The truth behind the ‘drop’ in LSAT test takers and law school admissions
The cliff-notes version: ‘It’s the economy, stupid.’
The long-winded version:
For many months I have been reading articles tolling the death knell for LSAT takers and, by extension, law schools admissions, the existence of law schools themselves, and even the entire legal profession. The single factual nugget behind the most recent of these stories is a two-year trend which has seen the number of LSAT test-takers drop by 25%.
Wow, a 25% drop; that sounds bad. Except that it is not, and it may even bode well for the economy.
These articles are guilty of a classic flaw that we see tested in the LSAT. It boils down to sloppy reporting by blogs, including some that I would hope to see better work-product from, like the New York Times, or a particularly egregious example in Slate. (I didn’t include links, the posts were so flawed that they don’t deserve the validation of my link. Look them up if you like.) Sloppy bloggers by themselves do no great harm. The real problem is that these stories get picked up by the print media, which feeds the story into a new echo chamber, and pretty soon, it becomes the accepted fact. Before you know it, your grandpa is trying to talk you out of a legal career because now even he knows that going to law school is a dead-end career choice.

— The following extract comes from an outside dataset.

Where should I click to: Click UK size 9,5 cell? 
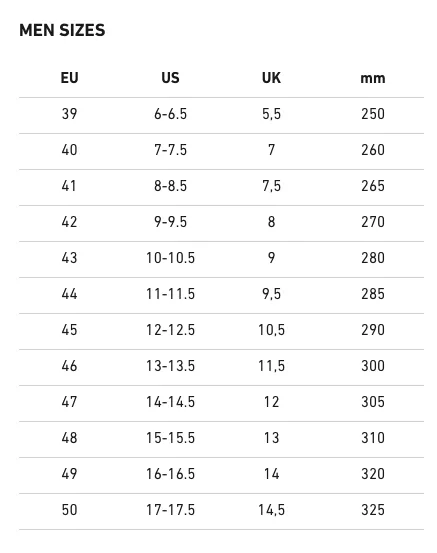click(x=271, y=294)
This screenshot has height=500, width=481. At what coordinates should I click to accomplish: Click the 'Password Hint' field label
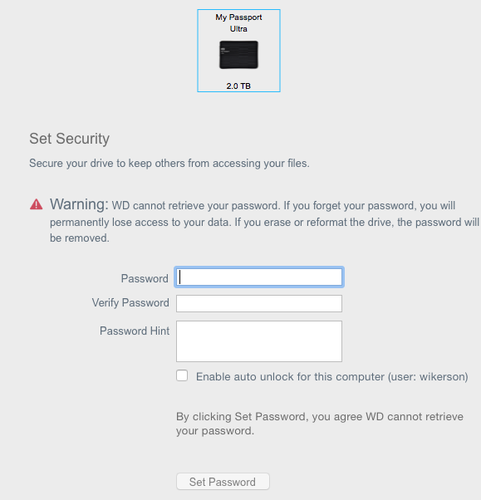click(135, 331)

Before I cast down any more invective upon the heads of these hapless bloggers who, after all, may just be starving English majors trying to fill their daily word quota, I will present evidence to back my argument that LSAT takers and the economy basically move in lockstep.
You don’t have to take my word for it, look at the data yourself:
Wikipedia chart of US recession years: https://en.wikipedia.org/wiki/List_of_recessions_in_the_United_States
LSAC chart of LSAT tests administered: https://www.lsac.org/lsacresources/Data/lsats-administered.asp
If you don’t want to review the data, here is my take. I look at those two charts and to me it seems obvious that LSAT takers (and by extension law school applications) are closely and directly related to the state of the economy. Economy good, few LSAT takers. Economy bad, more LSAT takers. Almost to the month, the number of LSAT takers climb in a recession and fall whenever we are not in a recession.
One could also argue that it was the previous few years that were the abberation with an exceptionally high number of LSAT takers, and we are simply now reverting to mean.
The lesson to be learned is to never base this kind of conclusion on a two-year trend. Ironically, this would make for a good ‘flaw in the reasoning’ question on the LSAT. On the LSAT the correct answer to a ‘what is the flaw in the reasoning’ question is often that the sample being relied upon is insufficient to support this broad of a conclusion. These English-major bloggers would get that question wrong.
Now I don’t know with any more certainty than they do or you do what the future holds for the legal profession, but I do know that basing far-reaching conclusions on an insufficient data sample will cost you a point on the LSAT, and more importantly, it should be avoided when you decide if law school is part of your future. In fact, some folks are saying that right now law school is a buyers market, with scholarships much more easily obtained than in years past. So now may be a great time to be a contrarian and apply to law school.
Miscellaneous tidbits not covered in the main article:
I was wondering if my theory didn’t hold water when I saw that the LSAT takers continued to increase for a full year after the recession ended in Nov 2001. Perhaps it was the first ‘jobless recovery’ was to blame? The unemployment rate charts at https://www.tradingeconomics.com/united-states/unemployment-rate seem to bear this out and provide additional validation of my theory.
Finally, I was wondering about that big spike in LSATs in 1988-89 where there was no recession and jobless rate was flat to declining.
It really seems to blow my theory out of the water.
I found an explanation that people in 1989 were satisfied with.
‘Applications Hit Record Highs for U.S. Law Schools: Increase Attributed to Impact of Television Hit ‘L.A. Law’’ August 20, 1989
https://articles.latimes.com/1989-08-20/local/me-1216_1_law-school-applications
Weird, huh? Never discount the effect of outside variables. Hey, that could be another LSAT question right there.